Only 10% of the loan modifications involve a principal reduction. The loan modification is usually achieved by lengthening the term of the loan, or making the loan into an interest-only loan, with the principal payback postponed until the future sale of the house. What this means is that the borrower continues on the hook for a property that is underwater, for an additional ten years, without paying down the principal for the entire time. That is not the recipe for success. It is that kind of creative lending that caused the bust in the first place.

Here are the specific track records for a few select lenders:

Bank of America: 11 percent of eligible loans have been modified under the Making Home Affordable program.

JPMorgan Chase: It has offered modifications to 27 percent of eligible borrowers through the federal program.

Wells Fargo/Wachovia: They have modified 17 percent of eligible loans.

All of the above numbers come from the September 2009 report of the Office of the Comptroller of the Currency, or OCC, which regulates national banks. The OCC is a division of the U.S. Treasury, the entity that oversees the Making Home Affordable program.

The bottom line is that if a homeowner wants complete, guaranteed finality to their situation, there is usually just one answer. Find a new housing payment that they can afford and lock it in. For many homeowners, that means ditching their $2,500/mo mortgage payments and renting a $900/mo studio apartment. I understand, that might sound horrific to homeowners who have never missed a payment in their lives and feel like they are just going through a rough patch.

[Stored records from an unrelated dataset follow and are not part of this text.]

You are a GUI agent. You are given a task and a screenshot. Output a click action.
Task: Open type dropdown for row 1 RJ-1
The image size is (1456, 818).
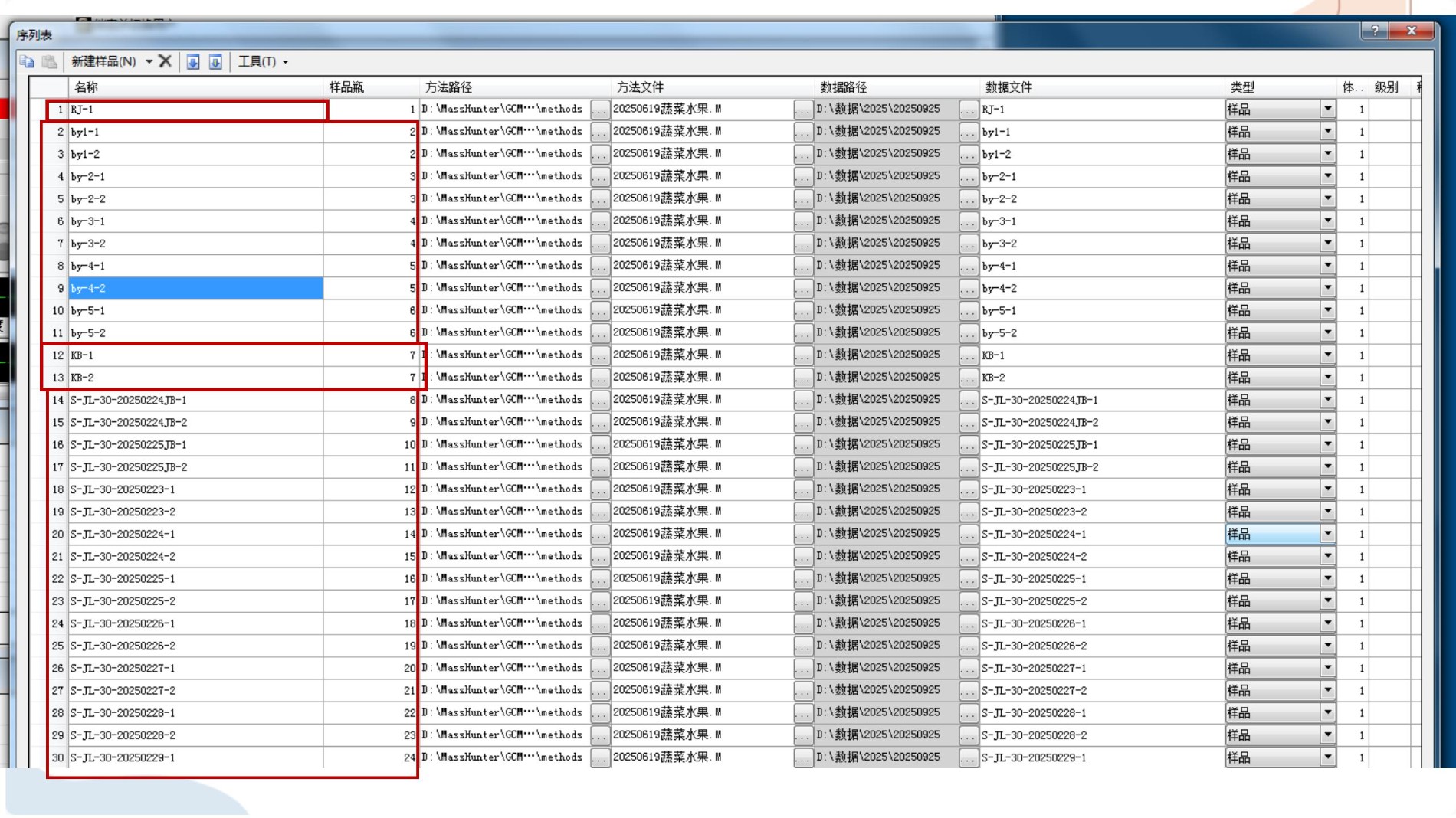click(x=1327, y=110)
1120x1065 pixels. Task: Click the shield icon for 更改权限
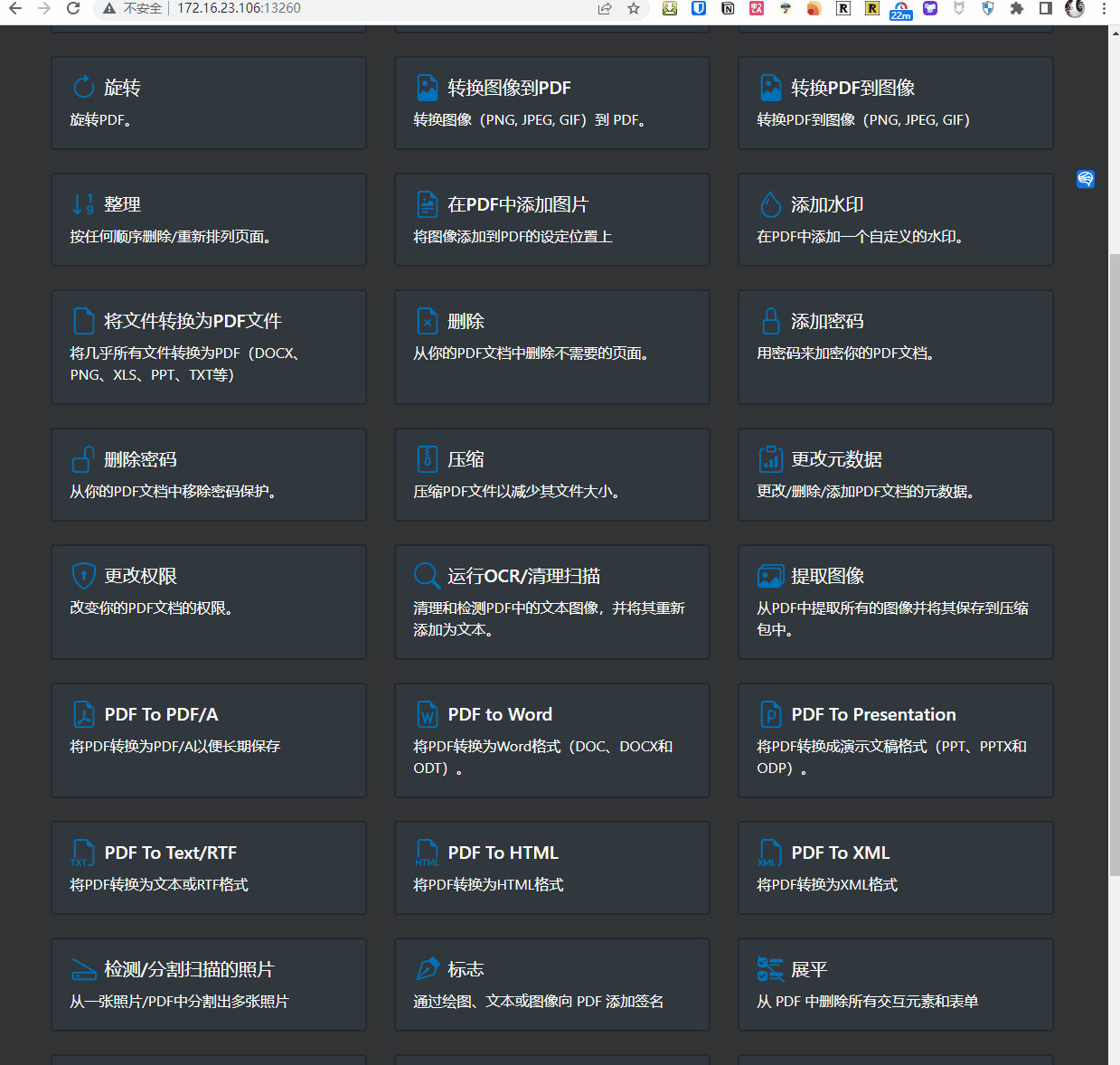click(83, 576)
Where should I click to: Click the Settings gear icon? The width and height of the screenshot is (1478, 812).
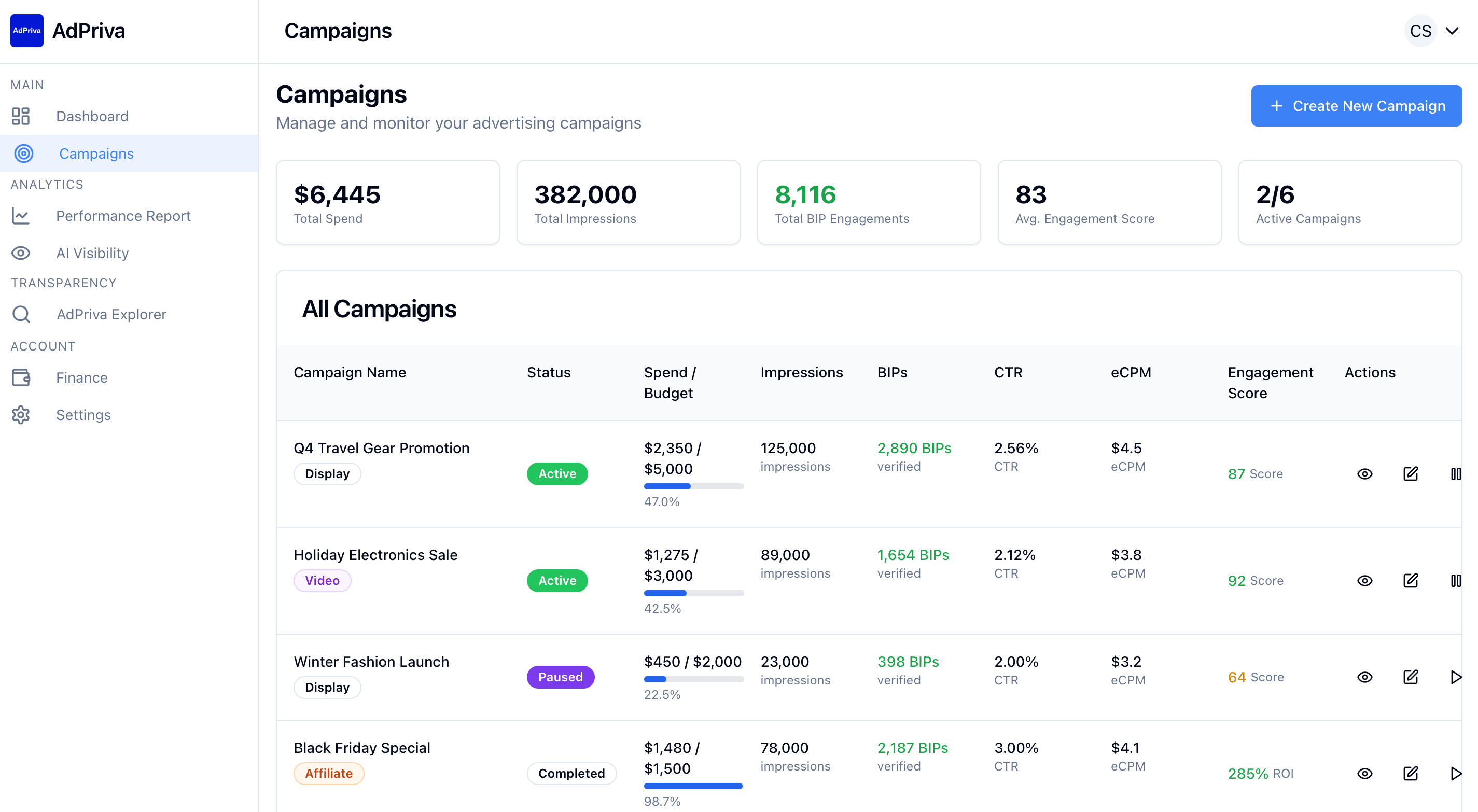(21, 415)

However, in my experience homeowners will choose to drain their retirement accounts in an attempt to save their house, yet in the end, completely run out of money and be forced to move anyway. In contrast, I have seen great results from homeowners who make a clean break from a bad situation and as a result, preserve their precious resources.

Another significant result of taking charge of the situation, is the added benefit of freeing up mental space to pursue new income opportunities. By not spending all the waking moments focused on the past, amazing amounts of creative energies are released.

Perhaps someday, the Making Home Affordable loan modification program will work for the vast majority of homeowners. In the meantime, carefully analyze the existing program, and make sure it works for your situation, before committing precious time and money to getting a loan modification.